Spatiotemporal Skip Guidance for Enhanced Video Diffusion Sampling¶
Conference: CVPR 2025
arXiv: 2411.18664
Code: https://github.com/junhahyung/STGuidance
Area: Diffusion Models / Video Generation
Keywords: Video Diffusion Models, Sampling Guidance, Layer Skipping, Training-Free, CFG Alternative
TL;DR¶
STG (Spatiotemporal Skip Guidance) proposes to construct an implicit weak model as a degraded version of the original model by selectively skipping spatiotemporal layers of the Transformer for self-perturbed guidance. This improves the generation quality of video diffusion models without additional training, while maintaining sample diversity and motion dynamics, overcoming the fundamental flaw of CFG which causes drop in diversity and dynamics in video generation.
Background & Motivation¶
Background: Diffusion models have become the mainstream tool for generating high-quality images, videos, and 3D content. CFG (classifier-free guidance) is the most widely used sampling guidance technique, enhancing generation quality by contrasting conditional and unconditional generation. Autoguidance proposes using a weak model as an alternative to the unconditional model to mitigate the issues of CFG, but requires training an additional weak model, which is impractical for large-scale video diffusion models.
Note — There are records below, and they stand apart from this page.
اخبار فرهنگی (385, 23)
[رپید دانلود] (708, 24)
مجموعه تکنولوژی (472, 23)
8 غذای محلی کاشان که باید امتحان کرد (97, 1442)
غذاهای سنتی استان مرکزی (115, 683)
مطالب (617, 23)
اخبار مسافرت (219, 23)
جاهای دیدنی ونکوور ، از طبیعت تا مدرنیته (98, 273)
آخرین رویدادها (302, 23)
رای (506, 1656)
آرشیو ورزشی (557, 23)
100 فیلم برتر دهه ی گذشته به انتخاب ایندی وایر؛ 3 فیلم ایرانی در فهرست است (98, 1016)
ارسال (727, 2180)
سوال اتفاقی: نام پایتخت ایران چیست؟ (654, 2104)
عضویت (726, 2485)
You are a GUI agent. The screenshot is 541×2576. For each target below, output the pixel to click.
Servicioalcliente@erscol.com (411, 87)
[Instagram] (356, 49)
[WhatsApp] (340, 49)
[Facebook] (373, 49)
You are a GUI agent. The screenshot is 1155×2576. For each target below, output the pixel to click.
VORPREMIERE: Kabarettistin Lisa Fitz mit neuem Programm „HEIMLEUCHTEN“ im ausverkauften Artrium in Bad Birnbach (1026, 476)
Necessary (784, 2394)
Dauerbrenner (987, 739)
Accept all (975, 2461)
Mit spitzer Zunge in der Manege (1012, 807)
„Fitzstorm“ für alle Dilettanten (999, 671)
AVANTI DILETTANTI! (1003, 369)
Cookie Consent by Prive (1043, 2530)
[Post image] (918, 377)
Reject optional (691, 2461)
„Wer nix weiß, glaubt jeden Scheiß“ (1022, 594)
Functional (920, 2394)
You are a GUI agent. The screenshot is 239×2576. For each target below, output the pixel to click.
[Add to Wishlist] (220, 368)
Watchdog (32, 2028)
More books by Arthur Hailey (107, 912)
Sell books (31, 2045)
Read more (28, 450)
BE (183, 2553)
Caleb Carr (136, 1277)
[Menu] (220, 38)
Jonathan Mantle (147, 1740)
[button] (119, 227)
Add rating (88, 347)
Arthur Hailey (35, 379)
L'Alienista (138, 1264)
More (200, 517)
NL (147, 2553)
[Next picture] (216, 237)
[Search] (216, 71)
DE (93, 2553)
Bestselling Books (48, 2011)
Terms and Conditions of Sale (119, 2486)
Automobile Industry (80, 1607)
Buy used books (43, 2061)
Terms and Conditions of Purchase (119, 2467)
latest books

Limitations of Prior Work: CFG exhibits severe flaws in video generation—while it improves single-frame image quality, it significantly reduces sample diversity and the extent of motion dynamics. This is because the guidance direction of CFG pushes too strongly towards the conditional mode, resulting in converging generation results and static motion. Although Autoguidance can mitigate this issue, training a dedicated weak model for each video model is prohibitively expensive and impractical.
Key Challenge: The trade-off between quality improvement and diversity/dynamics—existing guidance methods either sacrifice diversity for quality (CFG) or require additional training overhead (Autoguidance).
Goal: (1) Design a training-free guidance method; (2) Improve video quality while maintaining diversity and dynamics; (3) Be applicable to video diffusion models of different architectures.
Key Insight: Inspired by Autoguidance, the authors consider whether a weak model can be constructed through self-perturbation instead of training. It is observed that skipping certain layers in a Transformer yields an "aligned, degraded version" of the model, which naturally serves as a weak model.
Core Idea: Construct an implicit weak model by selectively skipping spatiotemporal attention or residual blocks, and use the output difference between the original model and the skipped model as the guidance signal, i.e., \(\hat{x} = x + s \cdot (x_{full} - x_{skip})\), where \(s\) is the guidance scale.
Method¶
Overall Architecture¶
In each denoising step of the video diffusion model: (1) Perform a forward pass with the full model to get the normal prediction \(x_{full}\); (2) Re-run the forward pass with specified spatiotemporal layers skipped to get the degraded prediction \(x_{skip}\); (3) Use the difference between the two as the guidance direction, scaled by the guidance strength, and add it to the final prediction. This entire process is embedded in the sampling loop without modifying the model weights.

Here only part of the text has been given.